----- Data for this task -----

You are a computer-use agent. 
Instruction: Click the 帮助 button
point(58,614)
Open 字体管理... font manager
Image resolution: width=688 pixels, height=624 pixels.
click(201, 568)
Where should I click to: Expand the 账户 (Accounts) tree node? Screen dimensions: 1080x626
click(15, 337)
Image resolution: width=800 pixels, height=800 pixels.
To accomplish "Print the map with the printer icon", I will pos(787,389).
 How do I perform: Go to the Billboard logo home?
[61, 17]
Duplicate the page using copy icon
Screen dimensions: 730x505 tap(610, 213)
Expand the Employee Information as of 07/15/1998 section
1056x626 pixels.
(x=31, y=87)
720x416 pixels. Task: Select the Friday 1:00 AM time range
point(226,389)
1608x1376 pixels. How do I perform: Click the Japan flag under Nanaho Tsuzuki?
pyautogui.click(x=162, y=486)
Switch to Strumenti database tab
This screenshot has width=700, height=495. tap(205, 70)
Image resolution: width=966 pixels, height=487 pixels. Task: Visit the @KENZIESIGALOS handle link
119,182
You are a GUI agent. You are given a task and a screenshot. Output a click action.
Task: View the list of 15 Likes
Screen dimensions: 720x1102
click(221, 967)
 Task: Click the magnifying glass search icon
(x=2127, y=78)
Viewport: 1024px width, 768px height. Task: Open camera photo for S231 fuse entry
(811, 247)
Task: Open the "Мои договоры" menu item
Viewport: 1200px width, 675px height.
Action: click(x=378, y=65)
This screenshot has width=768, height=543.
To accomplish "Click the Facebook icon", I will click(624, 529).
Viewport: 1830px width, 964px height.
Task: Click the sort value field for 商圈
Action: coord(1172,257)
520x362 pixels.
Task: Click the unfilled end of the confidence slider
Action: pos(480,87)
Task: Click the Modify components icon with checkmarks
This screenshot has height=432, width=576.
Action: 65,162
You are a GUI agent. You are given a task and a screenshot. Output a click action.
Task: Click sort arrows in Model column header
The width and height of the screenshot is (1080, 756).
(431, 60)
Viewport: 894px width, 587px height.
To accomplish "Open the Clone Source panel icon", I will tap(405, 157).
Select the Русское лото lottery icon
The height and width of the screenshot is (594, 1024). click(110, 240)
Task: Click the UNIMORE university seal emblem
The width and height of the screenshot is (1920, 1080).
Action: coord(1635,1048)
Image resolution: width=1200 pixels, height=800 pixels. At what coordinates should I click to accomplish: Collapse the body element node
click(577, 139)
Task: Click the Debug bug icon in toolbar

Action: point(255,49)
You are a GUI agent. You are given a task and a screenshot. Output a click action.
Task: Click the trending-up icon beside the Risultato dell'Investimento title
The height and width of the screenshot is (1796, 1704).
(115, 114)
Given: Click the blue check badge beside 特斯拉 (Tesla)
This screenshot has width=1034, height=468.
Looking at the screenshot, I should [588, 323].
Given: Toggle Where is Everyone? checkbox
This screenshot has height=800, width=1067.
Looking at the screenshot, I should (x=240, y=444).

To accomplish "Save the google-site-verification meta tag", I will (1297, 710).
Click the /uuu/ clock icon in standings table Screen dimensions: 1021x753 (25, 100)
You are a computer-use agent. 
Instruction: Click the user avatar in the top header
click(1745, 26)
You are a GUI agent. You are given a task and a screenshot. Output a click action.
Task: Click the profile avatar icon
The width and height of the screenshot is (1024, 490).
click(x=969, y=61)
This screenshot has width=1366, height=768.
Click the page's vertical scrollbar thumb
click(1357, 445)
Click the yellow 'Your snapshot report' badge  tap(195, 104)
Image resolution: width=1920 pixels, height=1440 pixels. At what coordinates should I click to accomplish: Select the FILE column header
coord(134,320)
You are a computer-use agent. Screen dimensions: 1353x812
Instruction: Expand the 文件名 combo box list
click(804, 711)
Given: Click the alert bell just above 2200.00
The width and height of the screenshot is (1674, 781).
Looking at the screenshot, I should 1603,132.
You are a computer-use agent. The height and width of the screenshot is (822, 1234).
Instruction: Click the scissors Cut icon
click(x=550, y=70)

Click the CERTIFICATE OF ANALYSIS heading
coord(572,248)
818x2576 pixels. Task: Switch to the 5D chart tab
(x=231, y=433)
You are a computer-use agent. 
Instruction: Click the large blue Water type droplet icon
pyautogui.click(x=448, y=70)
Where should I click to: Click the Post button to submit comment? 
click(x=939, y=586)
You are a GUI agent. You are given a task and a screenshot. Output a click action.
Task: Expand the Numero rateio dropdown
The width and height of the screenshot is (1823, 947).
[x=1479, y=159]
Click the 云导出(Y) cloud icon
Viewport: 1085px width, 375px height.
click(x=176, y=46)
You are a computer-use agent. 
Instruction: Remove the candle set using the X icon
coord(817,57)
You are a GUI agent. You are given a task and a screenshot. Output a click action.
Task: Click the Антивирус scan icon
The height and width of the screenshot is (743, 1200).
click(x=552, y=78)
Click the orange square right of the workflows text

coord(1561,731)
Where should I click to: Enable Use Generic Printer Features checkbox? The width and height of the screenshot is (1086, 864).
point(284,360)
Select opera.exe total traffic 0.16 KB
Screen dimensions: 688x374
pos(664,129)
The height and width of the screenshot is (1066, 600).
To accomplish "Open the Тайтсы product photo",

-----

> Try it
From the entries, copy every line in which the string "badge" can be found.

> Answer for this exercise
Given: Click the blue check badge beside 特斯拉 (Tesla)
Click the yellow 'Your snapshot report' badge  tap(195, 104)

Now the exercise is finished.